What may have finally persuaded Minnesotans in the past few months has been improvement in two highly visible economic indicators — stocks and home prices. The headline-hogging Dow Jones industrial average has gained almost 9 percent in the past four months, rising above 15,000 for the first time in its history.
“The stock market’s gone up a lot, and there’s been more and more positive news about home prices,” Madden said. “The average person probably has a home and therefore they feel wealthier.”
The cheeriest in the state are those 65 and over: 17 percent of older people described their financial situation as excellent and 48 percent rated it good.
“The economy is doing really well, for one thing,” said Violet Dorumsgaard, 74, of New Brighton. “Especially in Minnesota. I also think in Minnesota we have a high level of education. Anyone who wants to make it in Minnesota, they will, because we have so many great things for people to do.”

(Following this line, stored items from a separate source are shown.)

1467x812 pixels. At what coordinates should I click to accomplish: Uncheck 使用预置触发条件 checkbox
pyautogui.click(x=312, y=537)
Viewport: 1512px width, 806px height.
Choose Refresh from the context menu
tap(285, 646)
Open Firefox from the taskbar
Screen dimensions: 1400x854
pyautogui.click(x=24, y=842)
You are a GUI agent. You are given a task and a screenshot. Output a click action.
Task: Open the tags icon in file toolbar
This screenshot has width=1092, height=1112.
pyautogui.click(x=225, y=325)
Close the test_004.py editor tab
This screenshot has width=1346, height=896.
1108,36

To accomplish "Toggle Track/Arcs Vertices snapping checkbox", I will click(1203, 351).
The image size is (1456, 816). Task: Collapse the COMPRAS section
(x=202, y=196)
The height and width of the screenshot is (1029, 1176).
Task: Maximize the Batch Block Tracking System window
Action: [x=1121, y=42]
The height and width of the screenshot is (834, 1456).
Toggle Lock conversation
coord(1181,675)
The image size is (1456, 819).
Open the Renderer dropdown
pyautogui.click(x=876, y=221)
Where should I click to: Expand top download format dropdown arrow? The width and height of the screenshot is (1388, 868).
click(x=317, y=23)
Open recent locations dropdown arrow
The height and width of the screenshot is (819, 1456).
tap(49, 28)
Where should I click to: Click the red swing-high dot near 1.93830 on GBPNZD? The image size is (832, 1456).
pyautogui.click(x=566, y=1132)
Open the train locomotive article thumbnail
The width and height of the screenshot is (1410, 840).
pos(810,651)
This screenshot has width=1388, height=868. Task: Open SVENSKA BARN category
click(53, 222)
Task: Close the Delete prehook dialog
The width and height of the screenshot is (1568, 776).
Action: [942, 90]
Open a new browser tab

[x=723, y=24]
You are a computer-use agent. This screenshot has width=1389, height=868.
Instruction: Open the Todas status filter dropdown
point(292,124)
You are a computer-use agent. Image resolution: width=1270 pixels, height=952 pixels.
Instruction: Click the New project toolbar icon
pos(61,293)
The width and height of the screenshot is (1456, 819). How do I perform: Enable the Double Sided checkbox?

Her husband, she said, worked for 42 years as an electrical engineer at Unisys, logging 80-hour weeks and socking money away the whole time.
“We have it good,” she said. “But you know, we worked for it, too.”
Minnesotans are also slightly more encouraged about their financial futures. The poll found that 26 percent believe their personal financial situation will improve, 59 percent say they expect it to stay the same and 14 percent say they expect it will deteriorate. Four months ago, 24 percent said it would improve, 54 percent said it would stay the same and 17 percent thought it would get worse.
Tom Tenn, 71, of Excelsior, has a business that manages senior care centers. His business is stable, and wasn’t much affected by the economic downturn.
“We’re in good shape,” he said.
The larger economy worries him, because he believes growth is being fueled by the Federal Reserve and might not last.
“Is the economy getting better? Yeah, probably a little bit,” he said. “Is it getting as well as everybody claims it is? I don’t think so.”